The great water myth

Why drinking water isn't as good for you as you thought it was

We all know we should drink eight glasses of water a day for optimum health, right? Wrong. Apparently the whole premise is a complete myth.

A team of researchers in America have reviewed every study into water consumption they can lay their hands on and discovered that not a single one recommends drinking eight glasses of water a day.

Dr Dan Negoianu and Dr Stanley Goldfarb, of the University of Pennsylvania, also couldn’t find any evidence that drinking more water improves skin tone or the productivity of any of the body’s organs.
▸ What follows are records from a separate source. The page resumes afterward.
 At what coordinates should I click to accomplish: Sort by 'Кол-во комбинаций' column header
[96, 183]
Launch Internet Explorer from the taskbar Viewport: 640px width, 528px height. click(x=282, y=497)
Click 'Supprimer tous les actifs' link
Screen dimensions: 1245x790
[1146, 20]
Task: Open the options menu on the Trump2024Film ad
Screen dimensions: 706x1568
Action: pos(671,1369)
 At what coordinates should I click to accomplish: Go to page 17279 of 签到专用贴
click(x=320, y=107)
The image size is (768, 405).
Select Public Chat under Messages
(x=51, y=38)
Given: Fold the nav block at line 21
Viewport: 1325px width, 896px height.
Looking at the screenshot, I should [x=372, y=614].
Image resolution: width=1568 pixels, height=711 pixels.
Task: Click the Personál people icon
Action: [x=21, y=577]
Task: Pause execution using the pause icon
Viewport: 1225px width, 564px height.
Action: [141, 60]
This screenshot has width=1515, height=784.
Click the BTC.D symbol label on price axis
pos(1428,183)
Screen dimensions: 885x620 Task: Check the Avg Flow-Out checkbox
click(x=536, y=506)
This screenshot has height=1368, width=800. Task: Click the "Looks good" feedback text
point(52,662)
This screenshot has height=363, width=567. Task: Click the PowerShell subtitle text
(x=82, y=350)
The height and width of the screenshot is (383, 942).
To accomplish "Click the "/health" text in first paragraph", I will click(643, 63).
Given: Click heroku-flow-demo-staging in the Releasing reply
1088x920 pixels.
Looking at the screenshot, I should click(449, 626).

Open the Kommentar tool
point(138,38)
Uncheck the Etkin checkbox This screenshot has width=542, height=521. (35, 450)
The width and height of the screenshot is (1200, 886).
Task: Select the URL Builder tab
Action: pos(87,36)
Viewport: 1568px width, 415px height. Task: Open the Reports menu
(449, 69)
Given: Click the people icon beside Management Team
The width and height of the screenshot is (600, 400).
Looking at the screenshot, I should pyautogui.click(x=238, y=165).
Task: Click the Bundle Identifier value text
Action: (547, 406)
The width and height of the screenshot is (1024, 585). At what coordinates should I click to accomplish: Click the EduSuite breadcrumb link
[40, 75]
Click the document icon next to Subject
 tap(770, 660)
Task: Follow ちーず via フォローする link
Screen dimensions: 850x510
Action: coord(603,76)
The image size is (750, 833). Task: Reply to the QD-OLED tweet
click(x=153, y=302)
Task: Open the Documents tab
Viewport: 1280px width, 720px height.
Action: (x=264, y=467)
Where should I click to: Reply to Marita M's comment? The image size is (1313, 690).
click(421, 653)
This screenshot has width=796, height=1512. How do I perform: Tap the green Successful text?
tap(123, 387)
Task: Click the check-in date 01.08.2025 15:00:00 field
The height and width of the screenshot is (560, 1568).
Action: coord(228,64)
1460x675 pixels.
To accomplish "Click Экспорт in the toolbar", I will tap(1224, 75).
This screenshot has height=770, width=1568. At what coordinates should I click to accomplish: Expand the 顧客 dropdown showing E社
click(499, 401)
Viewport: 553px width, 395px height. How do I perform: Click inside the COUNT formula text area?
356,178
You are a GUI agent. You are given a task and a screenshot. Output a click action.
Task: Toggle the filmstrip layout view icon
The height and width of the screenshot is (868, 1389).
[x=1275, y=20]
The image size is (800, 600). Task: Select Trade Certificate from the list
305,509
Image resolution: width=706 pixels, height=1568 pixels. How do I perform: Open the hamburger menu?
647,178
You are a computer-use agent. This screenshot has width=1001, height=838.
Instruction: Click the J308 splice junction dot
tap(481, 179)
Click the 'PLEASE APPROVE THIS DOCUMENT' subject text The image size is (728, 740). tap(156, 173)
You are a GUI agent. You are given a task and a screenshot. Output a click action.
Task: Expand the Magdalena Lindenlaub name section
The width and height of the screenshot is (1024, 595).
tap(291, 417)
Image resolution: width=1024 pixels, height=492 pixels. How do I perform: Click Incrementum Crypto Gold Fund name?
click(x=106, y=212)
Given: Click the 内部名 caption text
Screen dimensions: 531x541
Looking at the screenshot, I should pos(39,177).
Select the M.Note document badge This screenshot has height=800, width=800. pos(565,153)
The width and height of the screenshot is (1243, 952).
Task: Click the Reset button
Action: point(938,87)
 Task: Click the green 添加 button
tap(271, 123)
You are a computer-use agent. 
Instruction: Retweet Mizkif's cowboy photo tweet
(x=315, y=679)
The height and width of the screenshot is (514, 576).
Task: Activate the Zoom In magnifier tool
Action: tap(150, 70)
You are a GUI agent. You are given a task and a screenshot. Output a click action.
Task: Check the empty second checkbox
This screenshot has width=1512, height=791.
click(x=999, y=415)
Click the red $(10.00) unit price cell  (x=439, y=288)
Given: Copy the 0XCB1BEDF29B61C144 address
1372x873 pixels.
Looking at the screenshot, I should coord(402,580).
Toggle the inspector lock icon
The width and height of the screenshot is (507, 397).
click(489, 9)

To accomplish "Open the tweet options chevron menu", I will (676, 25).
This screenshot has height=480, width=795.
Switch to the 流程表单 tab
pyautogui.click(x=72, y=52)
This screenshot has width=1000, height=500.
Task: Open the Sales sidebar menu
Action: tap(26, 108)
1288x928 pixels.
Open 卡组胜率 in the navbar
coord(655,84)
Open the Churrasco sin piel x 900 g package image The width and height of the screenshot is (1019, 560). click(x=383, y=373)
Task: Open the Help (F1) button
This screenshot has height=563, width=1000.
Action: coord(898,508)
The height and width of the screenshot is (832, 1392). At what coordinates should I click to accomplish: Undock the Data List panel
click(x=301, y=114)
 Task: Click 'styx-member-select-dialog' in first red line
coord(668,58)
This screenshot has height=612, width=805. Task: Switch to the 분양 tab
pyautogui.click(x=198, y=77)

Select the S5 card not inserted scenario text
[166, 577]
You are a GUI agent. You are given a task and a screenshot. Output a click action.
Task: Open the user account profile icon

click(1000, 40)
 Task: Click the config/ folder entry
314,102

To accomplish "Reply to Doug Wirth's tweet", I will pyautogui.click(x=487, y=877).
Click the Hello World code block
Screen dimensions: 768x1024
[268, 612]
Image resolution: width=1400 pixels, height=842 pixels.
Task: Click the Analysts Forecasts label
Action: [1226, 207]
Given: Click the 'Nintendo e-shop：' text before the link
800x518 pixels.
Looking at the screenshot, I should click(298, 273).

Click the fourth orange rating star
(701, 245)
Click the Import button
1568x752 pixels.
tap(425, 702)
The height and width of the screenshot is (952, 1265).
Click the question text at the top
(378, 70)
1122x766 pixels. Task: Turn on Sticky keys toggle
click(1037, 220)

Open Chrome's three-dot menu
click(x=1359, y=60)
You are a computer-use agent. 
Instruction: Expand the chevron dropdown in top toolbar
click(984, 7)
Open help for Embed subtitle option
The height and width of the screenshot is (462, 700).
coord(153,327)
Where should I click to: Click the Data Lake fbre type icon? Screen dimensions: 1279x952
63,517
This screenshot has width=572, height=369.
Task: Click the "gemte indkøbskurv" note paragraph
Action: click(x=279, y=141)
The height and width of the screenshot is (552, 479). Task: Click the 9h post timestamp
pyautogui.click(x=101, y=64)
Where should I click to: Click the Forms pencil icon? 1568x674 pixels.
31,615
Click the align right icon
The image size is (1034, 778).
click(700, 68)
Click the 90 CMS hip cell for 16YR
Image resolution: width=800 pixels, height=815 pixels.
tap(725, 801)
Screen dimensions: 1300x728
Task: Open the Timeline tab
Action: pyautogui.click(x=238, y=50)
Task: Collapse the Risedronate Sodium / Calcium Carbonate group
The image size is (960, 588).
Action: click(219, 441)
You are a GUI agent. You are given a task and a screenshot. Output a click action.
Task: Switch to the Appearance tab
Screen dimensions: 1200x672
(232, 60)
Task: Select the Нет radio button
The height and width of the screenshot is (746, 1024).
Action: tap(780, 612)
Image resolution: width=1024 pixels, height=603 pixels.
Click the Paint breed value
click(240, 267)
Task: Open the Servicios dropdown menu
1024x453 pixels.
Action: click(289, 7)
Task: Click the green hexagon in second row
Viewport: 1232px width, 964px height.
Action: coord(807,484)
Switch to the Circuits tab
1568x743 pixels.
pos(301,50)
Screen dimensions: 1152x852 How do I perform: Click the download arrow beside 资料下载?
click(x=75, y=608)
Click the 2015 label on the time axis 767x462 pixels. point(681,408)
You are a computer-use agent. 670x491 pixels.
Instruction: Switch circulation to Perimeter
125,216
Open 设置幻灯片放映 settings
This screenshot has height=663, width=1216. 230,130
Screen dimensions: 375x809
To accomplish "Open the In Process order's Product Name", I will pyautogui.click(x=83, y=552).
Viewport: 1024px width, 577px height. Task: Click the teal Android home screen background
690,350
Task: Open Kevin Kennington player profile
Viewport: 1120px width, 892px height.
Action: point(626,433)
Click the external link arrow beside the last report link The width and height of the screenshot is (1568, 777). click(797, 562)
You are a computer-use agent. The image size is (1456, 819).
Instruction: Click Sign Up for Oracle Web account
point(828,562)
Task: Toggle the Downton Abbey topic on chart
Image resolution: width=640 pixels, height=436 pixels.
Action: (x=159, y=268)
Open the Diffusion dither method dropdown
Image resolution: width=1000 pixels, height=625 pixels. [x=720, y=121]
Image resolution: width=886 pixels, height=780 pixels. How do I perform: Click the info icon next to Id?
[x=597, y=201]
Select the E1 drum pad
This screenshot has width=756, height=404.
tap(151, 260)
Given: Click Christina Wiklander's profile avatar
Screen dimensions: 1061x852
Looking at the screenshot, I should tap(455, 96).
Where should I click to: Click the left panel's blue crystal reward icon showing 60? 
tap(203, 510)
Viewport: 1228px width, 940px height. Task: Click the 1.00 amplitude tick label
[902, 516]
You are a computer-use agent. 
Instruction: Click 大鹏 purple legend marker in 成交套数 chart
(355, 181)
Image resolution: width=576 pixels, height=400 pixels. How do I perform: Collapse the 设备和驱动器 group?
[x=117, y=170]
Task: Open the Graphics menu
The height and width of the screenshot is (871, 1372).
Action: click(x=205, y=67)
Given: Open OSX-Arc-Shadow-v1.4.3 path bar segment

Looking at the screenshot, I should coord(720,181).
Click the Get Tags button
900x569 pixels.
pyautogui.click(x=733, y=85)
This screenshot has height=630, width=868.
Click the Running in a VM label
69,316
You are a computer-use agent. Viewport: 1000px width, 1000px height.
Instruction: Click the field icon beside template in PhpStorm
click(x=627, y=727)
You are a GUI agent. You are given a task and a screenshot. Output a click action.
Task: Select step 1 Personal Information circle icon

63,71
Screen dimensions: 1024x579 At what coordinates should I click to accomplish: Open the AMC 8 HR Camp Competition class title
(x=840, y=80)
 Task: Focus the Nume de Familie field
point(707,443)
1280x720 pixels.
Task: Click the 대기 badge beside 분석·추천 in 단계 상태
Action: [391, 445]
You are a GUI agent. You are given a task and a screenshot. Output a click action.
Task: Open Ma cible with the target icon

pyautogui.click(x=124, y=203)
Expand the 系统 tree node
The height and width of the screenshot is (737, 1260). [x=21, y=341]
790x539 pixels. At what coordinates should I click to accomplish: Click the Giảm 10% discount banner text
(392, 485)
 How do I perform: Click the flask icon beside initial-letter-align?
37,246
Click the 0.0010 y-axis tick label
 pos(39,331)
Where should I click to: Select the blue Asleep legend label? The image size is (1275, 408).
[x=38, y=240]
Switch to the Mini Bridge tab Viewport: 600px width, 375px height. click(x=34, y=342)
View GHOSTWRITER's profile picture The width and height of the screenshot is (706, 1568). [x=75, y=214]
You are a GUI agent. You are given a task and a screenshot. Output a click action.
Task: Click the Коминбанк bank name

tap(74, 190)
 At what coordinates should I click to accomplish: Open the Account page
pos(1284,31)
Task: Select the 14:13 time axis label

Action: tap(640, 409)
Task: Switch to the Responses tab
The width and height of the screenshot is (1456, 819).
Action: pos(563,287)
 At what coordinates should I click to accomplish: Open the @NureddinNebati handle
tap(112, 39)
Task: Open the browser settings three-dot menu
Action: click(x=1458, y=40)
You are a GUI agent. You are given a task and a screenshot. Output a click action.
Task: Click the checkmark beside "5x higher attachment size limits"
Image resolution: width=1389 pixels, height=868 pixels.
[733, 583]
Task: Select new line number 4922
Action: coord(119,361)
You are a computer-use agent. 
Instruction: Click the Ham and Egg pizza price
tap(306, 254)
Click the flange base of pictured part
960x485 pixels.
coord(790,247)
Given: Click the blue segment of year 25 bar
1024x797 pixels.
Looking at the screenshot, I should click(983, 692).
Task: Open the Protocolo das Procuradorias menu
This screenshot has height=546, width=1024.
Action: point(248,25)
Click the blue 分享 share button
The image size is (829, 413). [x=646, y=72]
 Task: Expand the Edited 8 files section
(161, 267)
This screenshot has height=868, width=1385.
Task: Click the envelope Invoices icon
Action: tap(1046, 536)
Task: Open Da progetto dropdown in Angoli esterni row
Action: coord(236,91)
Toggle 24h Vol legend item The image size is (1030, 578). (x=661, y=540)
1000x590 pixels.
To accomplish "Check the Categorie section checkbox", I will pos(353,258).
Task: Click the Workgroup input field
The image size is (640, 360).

Nor is it likely to help fight weight gain, as the claim that drinking more water makes you feel full remains ‘inconclusive’, according to their research.

In fact, the only health benefit they found was that drinking more water may help those who suffer from headaches, although again only one small study appeared to substantiate this claim and the results of it were not overwhelmingly conclusive.

The pair’s report backs up an article which appeared in the British Medical Journal in December which looked into where the eight-glasses-a-day recommendation had come from and discovered a 1945 diktat that said adults should consume one millimetre of water for every calorie consumed; approximately 2.5 litres of water.

However, this recommendation also noted that ‘most of this quantity is contained in prepared foods’, something subsequent health advisors tend to ignore.

The BMJ went on to advise readers that even tea, coffee and beer can contribute to this recommendation, despite being mildly diuretic.